Le Service historique de l’armée de l’Air a en effet très tôt collecté des fonds privés, indispensables pour compléter ses fonds antérieurs à 1945. Parmi les fonds entrés par voie de don, de dépôt ou d’acquisition, on relèvera le fonds d’un ministre de l’Air, Guy La Chambre, en fonction de 1938 à 1940, ou celui du général Valin, chef des forces aériennes françaises libres, puis chef d’État-major et inspecteur général de l’armée de l’Air, mais aussi des carnets de vol, des correspondances ou des souvenirs de ceux qui, quel que soit leur grade, ont appartenu à l’aéronautique militaire.
Parallèlement, une politique de collecte de témoignages oraux a été engagée au milieu des années soixante-dix par le général Christienne, chef du SHAA. Avec pour premier objectif de réunir les témoignages des acteurs des débuts de l’histoire de l’aéronautique militaire, cette politique s’est poursuivie, autour de campagnes thématiques ou auprès de personnalités choisies du monde civil ou militaire : hommes politiques, constructeurs, ingénieurs côtoient ainsi chefs d’état-major et généraux. Aujourd’hui, des campagnes sont également menées auprès du personnel des détachements envoyés en opération extérieure. Les enregistrements de 900 personnes sont ainsi proposés aux chercheurs.
Les photographies sont une autre des sources complémentaires privilégiées par le SHAA Créée en 1976, sa photothèque gère en effet près de 100 000 images, dons ou prêts émanant de personnes privées, anciens militaires pour la plupart, et offrant une vision très riche de la vie de l’armée de l’Air. Traitées de manière plus détaillée que la plupart des autres fonds photographiques entrés par versement, ces images font l’objet d’une indexation pièce à pièce, permettant des recherches par nom d’appareil, par nom de personne ou par sujet.
Les fonds audiovisuels, enfin, sont constamment enrichis par des reportages sur le terrain effectués par une équipe du SHAA, pour la réalisation d’historiques de bases ou d’unités, notamment à l’occasion de la dissolution de certaines d’entre elles.
Ces fonds, mis à disposition du public dans la salle de lecture du SHAA, au château de Vincennes, sont également mis en valeur par une politique active de publications et d’expositions destinées à les faire connaître à un plus large public.
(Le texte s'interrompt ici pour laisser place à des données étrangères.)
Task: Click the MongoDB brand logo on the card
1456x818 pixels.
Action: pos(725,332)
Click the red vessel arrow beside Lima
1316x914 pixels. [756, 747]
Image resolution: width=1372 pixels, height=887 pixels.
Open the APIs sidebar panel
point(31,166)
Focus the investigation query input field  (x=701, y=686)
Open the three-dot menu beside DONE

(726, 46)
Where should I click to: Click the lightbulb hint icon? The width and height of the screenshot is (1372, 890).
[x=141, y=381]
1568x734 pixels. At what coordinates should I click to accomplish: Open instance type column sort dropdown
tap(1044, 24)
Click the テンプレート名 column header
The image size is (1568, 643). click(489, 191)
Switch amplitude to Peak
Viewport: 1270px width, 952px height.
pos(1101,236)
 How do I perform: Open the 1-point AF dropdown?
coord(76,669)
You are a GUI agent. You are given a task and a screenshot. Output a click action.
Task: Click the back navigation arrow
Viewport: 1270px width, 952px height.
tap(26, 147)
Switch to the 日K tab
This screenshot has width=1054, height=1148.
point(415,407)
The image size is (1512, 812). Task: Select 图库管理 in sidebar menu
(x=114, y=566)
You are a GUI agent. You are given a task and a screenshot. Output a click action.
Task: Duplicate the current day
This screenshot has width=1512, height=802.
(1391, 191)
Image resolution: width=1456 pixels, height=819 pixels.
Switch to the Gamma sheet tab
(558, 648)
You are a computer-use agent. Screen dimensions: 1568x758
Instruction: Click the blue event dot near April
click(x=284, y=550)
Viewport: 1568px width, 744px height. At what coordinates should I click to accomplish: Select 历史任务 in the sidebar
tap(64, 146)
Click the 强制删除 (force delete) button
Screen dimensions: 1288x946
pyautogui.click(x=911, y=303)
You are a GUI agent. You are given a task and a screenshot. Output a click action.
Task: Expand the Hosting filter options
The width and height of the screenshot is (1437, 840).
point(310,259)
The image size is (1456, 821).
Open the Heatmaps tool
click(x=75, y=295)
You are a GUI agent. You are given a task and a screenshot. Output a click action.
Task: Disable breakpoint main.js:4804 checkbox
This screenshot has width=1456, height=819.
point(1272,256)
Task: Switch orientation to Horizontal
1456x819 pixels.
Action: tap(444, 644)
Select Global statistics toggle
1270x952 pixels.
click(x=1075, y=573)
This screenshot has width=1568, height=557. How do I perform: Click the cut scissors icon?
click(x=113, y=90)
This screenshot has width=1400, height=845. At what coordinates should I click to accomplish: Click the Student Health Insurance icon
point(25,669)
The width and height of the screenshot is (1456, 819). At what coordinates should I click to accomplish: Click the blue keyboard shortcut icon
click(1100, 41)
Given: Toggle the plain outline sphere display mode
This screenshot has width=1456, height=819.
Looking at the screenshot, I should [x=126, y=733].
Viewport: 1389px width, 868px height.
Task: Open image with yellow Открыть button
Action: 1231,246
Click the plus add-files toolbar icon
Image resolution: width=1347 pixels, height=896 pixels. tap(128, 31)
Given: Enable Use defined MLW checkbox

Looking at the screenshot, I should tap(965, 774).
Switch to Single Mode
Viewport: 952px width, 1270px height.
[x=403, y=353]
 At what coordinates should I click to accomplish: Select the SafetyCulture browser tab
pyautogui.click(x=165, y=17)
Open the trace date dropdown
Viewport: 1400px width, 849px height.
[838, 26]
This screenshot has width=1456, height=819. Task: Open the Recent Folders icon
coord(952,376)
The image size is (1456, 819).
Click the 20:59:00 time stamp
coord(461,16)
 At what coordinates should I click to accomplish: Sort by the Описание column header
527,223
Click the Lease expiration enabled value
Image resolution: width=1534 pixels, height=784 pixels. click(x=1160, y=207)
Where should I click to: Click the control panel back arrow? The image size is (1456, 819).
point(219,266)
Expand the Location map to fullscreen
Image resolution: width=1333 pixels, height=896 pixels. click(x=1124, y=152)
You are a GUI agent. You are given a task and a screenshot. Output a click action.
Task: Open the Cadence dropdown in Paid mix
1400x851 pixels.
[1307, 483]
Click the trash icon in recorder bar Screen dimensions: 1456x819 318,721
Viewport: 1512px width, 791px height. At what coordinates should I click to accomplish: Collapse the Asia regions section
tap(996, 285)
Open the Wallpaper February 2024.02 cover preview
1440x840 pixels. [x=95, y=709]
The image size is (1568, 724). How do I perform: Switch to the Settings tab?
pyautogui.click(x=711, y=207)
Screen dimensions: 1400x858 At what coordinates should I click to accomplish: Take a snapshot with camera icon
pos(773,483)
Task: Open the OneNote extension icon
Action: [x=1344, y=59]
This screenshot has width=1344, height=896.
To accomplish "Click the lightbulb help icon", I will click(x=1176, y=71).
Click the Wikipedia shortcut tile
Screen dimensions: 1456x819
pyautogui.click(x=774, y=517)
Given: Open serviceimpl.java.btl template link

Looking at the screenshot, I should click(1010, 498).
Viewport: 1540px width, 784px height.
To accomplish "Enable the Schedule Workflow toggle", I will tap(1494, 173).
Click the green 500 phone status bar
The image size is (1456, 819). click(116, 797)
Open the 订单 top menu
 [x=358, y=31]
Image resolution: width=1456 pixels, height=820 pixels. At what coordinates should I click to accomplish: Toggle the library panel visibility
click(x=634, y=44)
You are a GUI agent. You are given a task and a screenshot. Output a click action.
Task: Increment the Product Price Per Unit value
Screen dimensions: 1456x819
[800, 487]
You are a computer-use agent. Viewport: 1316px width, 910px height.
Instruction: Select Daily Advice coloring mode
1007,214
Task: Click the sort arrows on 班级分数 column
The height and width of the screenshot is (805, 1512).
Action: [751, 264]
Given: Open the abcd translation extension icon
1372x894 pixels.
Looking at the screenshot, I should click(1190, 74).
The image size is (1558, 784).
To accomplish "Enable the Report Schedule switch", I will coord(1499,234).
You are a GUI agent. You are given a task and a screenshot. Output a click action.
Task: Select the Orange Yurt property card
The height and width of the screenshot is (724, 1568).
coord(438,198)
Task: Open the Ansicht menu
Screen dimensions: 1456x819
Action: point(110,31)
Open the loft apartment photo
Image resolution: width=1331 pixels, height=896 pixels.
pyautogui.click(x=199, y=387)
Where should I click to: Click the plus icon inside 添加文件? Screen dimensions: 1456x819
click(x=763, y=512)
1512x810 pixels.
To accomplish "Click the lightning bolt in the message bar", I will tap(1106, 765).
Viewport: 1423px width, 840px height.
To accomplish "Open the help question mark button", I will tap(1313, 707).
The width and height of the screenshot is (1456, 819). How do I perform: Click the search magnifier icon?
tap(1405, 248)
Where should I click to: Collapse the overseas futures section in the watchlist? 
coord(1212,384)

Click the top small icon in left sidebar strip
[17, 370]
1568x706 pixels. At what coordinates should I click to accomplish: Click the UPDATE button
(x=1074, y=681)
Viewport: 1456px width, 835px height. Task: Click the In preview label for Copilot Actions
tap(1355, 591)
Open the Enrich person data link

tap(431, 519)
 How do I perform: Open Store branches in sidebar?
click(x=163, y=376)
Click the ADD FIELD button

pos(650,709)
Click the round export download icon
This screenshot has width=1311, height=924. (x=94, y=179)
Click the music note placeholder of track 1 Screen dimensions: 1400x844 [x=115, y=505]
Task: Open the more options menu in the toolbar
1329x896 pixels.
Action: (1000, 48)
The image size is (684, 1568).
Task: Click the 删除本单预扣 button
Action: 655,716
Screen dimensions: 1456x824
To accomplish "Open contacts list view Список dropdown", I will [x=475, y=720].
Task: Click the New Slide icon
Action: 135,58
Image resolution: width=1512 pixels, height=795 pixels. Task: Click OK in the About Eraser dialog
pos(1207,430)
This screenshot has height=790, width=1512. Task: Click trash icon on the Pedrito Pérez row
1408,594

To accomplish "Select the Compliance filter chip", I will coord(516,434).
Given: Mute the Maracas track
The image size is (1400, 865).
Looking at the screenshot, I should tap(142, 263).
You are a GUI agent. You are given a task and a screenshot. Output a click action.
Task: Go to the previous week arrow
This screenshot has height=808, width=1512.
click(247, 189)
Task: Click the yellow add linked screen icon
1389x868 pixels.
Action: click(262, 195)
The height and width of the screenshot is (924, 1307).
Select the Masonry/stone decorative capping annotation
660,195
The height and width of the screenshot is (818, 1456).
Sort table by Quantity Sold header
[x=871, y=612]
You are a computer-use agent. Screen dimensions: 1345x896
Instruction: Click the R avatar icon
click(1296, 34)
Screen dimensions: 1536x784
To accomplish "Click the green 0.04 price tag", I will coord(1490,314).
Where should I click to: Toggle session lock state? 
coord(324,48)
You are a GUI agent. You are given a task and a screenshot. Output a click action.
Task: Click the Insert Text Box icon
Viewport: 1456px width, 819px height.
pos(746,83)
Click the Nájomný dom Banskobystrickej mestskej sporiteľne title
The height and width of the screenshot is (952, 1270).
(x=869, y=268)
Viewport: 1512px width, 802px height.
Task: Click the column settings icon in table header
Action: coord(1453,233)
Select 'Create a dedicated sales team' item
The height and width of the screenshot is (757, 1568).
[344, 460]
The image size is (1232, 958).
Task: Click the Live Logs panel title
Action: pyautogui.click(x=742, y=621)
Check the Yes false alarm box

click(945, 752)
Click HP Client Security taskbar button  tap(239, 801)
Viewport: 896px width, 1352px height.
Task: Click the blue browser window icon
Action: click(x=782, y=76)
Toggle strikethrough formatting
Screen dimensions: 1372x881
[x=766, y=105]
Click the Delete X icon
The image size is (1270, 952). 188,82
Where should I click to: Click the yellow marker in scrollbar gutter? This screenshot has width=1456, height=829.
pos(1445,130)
La vie quotidienne des aviateurs français et allemands de la Grande Guerre, les liens entre aéronautique et publicité, Guynemer ou encore la présence aéronautique militaire française en Afrique ont été autant de thèmes abordés par les expositions, temporaires ou itinérantes, réalisées par le SHAA Parmi ses dernières publications, on citera, en 2002, Regards sur l’aviation militaire française en Algérie, 1954-1962 : recueil d’articles et état des sources conservées par le SHAA et, en 2003, le Répertoire numérique détaillé des archives de la direction de l’infrastructure de l’Air de 1945 à 1994 (sous-série 50E).